▸ Problem statement: Go through the data below. List every line that holds the word "Task".

▸ Given information:

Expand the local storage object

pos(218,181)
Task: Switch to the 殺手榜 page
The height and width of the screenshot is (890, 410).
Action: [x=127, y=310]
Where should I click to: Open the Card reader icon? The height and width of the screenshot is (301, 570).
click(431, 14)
* * *
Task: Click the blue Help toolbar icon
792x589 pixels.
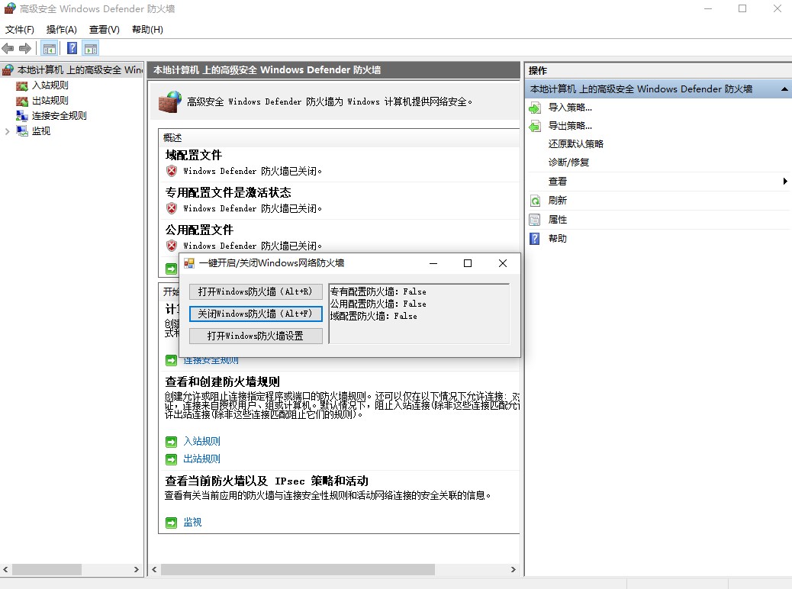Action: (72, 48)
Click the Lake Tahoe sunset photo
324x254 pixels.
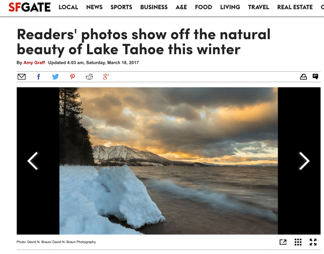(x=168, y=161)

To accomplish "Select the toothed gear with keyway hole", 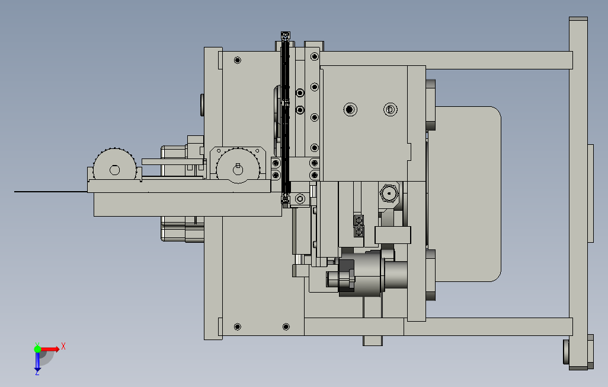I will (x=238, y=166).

▸ Solution to this problem:
Task: Switch to the 殺手榜 page
Task: Click the blue Help toolbar icon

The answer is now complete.